Page excerpt:
——————————
Learning Zone

GDPR compliance and fleet management

By Ross Jephson
20 January 2021

GDPR Compliance – it’s not just about spam e-mails, but Fleet Management too!

The introduction of the new General Data Protection Regulation (GDPR) has been in the news a lot recently, and often stories are linked to unsolicited emails and whether firms and spammers are allowed to send them….


But the regulations go further, into the realms of data that businesses can hold on employees, and this will have ramifications on running your fleet.

Now is the time to ask yourself, are you ready for GDPR?


A Definition of GDPR

Put simply, it’s a turbocharged version of the existing 1998 Data Protection Act, reflecting the increasingly complex ways that personal data is held and used.

Above and beyond updating current legislation, GDPR introduces new principles of transparency and accountability, with the demand that a company shows consent from individuals for using and holding their data. Indeed, individuals can demand that their data is erased or edited.

This means data capture has to be more proactively managed, and once held, you must demonstrate that it is being looked after and used in a way that your employees – or the individual in question – have agreed.

Ultimately, the new regulation is about consent and the management of that process. Data must also be kept secure and well-protected against unauthorised and unlawful access, use and loss.

If your business does not comply or you do not have adequate security or consents, you could face a number of penalties, including charges up to €20 million and 4% of worldwide revenues.

The key message here is that GDPR is not to be taken lightly!


So how does GDPR affect Fleet?

At the heart of GDPR is the concept of identifiable personal data: if an individual can be identified through the data you hold, you will need clear, traceable consent to hold and use that data.

Fleet very much falls under the jurisdiction of GDPR, because your employees can be identified in many ways, such as through their number plate, Vehicle Identification Number, driving licence number, National Insurance number, medical history, driving history (offences, insurance claims or training) or even tracking data.
——————————
Records:
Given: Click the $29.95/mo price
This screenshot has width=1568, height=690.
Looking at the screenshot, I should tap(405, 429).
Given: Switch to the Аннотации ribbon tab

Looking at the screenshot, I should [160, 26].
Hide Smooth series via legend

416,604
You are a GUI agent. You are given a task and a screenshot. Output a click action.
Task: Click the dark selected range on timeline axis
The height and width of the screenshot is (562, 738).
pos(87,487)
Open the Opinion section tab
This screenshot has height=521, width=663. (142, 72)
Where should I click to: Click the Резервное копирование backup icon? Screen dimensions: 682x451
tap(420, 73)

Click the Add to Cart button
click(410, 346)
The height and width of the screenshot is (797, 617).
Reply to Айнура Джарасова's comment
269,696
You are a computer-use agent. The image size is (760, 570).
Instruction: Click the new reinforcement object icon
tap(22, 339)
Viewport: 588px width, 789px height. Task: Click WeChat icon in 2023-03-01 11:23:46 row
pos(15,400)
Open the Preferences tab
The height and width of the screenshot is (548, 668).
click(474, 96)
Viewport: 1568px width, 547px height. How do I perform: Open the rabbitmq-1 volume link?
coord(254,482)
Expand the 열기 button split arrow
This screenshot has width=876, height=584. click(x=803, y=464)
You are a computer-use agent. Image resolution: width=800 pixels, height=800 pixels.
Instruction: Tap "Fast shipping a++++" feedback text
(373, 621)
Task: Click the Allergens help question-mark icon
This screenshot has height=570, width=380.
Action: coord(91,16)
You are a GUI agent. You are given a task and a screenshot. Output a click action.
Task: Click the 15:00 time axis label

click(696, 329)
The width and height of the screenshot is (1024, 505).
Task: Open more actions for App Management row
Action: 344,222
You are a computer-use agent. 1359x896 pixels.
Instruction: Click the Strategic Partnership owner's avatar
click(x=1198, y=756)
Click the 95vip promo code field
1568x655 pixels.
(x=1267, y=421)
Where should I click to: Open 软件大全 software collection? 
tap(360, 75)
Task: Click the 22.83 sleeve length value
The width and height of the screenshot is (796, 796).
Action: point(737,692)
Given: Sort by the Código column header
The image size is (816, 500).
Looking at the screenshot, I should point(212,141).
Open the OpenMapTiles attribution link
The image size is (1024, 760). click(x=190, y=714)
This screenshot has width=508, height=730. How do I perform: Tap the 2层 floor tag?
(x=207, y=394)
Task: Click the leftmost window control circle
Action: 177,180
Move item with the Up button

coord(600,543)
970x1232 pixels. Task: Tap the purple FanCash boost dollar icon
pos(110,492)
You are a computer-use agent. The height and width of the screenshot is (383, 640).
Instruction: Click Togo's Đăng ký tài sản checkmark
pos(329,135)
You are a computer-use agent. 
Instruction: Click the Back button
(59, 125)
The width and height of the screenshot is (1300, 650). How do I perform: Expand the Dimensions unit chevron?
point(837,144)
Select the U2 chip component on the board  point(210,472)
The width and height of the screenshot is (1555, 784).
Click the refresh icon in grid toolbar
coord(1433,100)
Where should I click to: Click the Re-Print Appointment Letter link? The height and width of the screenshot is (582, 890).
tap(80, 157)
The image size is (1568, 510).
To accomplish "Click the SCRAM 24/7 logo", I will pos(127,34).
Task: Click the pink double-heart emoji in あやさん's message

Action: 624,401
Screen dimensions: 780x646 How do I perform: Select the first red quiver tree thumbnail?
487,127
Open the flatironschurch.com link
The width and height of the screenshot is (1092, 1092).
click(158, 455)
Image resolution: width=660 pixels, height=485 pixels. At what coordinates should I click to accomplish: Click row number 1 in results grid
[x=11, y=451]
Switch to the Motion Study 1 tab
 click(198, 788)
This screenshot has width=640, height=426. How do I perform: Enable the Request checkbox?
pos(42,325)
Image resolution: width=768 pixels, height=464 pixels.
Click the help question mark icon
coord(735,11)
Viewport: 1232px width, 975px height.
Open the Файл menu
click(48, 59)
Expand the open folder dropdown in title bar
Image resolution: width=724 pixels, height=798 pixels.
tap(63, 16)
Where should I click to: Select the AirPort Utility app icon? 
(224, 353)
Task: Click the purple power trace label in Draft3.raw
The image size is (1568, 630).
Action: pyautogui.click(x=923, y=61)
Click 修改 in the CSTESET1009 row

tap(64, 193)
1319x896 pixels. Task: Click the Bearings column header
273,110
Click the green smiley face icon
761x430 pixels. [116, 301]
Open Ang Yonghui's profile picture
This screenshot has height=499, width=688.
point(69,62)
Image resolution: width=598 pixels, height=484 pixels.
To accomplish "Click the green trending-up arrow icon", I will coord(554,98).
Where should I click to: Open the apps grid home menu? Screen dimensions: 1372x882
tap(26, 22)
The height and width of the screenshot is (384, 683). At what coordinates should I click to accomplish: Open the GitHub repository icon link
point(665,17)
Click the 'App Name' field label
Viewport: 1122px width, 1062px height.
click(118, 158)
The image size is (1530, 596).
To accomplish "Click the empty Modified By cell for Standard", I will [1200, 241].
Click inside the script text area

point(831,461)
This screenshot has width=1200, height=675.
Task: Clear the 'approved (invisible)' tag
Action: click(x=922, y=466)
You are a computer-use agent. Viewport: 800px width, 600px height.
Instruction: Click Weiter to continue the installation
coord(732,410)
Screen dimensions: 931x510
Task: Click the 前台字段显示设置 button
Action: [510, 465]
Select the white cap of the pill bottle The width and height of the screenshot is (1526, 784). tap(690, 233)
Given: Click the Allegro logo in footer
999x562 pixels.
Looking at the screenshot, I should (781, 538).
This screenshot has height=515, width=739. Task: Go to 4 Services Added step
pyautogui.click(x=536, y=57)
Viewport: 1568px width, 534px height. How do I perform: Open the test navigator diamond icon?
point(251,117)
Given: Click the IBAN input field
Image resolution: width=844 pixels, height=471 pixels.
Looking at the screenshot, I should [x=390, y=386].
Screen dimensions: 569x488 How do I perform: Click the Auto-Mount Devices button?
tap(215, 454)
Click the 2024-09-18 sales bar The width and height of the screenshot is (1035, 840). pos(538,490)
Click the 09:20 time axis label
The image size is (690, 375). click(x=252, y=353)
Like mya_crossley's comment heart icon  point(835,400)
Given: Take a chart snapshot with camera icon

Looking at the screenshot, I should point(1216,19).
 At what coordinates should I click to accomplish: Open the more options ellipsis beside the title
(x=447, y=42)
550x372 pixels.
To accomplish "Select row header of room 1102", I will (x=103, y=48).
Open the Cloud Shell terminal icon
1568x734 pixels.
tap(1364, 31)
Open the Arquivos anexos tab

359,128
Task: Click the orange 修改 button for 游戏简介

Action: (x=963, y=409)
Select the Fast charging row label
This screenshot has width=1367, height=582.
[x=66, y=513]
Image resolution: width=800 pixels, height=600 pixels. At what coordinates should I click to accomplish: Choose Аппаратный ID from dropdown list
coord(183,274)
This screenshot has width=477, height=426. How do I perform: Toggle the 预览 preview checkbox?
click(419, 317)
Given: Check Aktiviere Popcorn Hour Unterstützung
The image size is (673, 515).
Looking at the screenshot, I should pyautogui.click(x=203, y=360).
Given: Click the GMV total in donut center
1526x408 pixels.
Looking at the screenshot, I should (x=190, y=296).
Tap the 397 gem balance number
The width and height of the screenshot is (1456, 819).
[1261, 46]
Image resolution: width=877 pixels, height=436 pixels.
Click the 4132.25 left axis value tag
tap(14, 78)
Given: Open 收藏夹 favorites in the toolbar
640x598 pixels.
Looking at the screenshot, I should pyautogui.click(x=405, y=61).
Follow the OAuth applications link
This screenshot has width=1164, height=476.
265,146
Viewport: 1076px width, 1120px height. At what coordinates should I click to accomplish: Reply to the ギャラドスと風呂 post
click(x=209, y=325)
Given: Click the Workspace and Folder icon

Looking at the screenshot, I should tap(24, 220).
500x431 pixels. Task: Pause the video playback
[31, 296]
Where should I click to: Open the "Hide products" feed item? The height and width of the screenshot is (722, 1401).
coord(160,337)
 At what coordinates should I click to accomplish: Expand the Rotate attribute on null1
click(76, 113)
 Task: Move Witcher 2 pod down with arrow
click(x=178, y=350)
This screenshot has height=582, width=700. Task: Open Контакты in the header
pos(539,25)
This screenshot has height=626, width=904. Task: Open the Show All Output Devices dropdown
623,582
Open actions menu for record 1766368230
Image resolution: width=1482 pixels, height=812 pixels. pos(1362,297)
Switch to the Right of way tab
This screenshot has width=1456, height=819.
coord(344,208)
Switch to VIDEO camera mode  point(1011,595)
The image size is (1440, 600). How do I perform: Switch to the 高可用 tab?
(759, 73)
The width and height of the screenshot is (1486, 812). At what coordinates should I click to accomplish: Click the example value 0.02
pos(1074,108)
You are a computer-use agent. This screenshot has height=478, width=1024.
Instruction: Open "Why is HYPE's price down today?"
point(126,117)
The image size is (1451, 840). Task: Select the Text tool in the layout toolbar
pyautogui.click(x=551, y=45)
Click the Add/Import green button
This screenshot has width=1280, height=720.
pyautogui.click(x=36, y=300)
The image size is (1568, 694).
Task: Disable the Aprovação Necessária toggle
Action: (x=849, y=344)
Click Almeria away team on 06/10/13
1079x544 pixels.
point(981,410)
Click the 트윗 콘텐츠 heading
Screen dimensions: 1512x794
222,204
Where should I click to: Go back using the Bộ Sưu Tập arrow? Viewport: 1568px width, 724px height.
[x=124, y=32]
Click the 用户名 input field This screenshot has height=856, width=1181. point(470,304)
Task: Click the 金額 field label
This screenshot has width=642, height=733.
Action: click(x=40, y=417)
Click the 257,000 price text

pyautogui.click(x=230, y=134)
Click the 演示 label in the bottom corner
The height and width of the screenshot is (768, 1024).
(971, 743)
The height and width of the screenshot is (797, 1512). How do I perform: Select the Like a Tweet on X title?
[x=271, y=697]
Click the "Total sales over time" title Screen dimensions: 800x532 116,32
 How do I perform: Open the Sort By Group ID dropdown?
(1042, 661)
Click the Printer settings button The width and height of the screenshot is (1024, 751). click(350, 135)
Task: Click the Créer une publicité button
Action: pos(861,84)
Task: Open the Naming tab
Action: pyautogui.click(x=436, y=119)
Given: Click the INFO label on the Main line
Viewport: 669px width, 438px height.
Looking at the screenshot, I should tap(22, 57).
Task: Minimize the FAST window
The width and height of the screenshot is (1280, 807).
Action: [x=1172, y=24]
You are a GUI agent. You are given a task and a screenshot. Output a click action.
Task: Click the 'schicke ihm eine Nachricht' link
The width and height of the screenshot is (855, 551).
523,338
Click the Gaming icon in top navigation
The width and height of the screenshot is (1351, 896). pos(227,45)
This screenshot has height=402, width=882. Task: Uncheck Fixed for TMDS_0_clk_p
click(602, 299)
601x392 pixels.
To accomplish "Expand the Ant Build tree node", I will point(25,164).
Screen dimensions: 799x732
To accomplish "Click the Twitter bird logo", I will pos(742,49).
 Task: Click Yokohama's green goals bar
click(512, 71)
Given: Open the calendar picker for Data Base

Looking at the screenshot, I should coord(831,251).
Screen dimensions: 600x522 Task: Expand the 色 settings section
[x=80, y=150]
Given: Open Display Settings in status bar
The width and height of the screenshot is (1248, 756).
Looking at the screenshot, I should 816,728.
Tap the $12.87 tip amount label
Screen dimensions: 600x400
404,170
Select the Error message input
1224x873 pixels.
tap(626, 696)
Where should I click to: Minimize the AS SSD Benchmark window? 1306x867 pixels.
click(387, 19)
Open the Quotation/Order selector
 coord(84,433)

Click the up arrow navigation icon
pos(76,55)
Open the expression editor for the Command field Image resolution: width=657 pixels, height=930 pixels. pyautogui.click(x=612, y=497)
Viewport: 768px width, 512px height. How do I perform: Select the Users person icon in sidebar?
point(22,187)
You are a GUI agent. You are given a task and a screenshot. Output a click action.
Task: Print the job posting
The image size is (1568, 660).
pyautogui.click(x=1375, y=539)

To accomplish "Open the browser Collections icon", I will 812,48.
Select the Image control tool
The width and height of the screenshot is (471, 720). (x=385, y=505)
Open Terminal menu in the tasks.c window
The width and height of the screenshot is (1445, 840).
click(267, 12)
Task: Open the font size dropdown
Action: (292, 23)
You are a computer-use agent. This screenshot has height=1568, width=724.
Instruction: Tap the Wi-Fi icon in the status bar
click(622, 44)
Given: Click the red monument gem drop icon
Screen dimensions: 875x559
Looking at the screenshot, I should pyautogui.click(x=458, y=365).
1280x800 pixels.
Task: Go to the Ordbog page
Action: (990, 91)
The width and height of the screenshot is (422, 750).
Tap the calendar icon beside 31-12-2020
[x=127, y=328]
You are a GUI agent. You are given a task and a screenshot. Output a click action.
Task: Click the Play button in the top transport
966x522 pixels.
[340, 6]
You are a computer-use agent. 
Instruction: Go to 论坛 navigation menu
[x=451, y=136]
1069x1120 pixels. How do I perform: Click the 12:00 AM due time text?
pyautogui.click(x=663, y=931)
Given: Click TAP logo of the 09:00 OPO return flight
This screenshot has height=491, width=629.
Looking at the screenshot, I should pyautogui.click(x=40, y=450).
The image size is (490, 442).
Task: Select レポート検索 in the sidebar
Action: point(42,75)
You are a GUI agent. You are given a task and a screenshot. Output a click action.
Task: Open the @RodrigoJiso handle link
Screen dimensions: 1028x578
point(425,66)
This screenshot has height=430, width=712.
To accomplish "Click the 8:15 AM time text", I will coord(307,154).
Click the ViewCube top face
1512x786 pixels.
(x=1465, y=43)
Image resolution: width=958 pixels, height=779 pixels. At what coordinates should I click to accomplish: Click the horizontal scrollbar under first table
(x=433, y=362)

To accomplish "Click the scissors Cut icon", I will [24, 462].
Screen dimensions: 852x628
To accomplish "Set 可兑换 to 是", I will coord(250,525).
——————————
What the task requires: Can you print the passage of the GDPR and fleet management article between "This means data" and "of worldwide revenues.", inclusive, word for word?

Solution:
This means data capture has to be more proactively managed, and once held, you must demonstrate that it is being looked after and used in a way that your employees – or the individual in question – have agreed.

Ultimately, the new regulation is about consent and the management of that process. Data must also be kept secure and well-protected against unauthorised and unlawful access, use and loss.

If your business does not comply or you do not have adequate security or consents, you could face a number of penalties, including charges up to €20 million and 4% of worldwide revenues.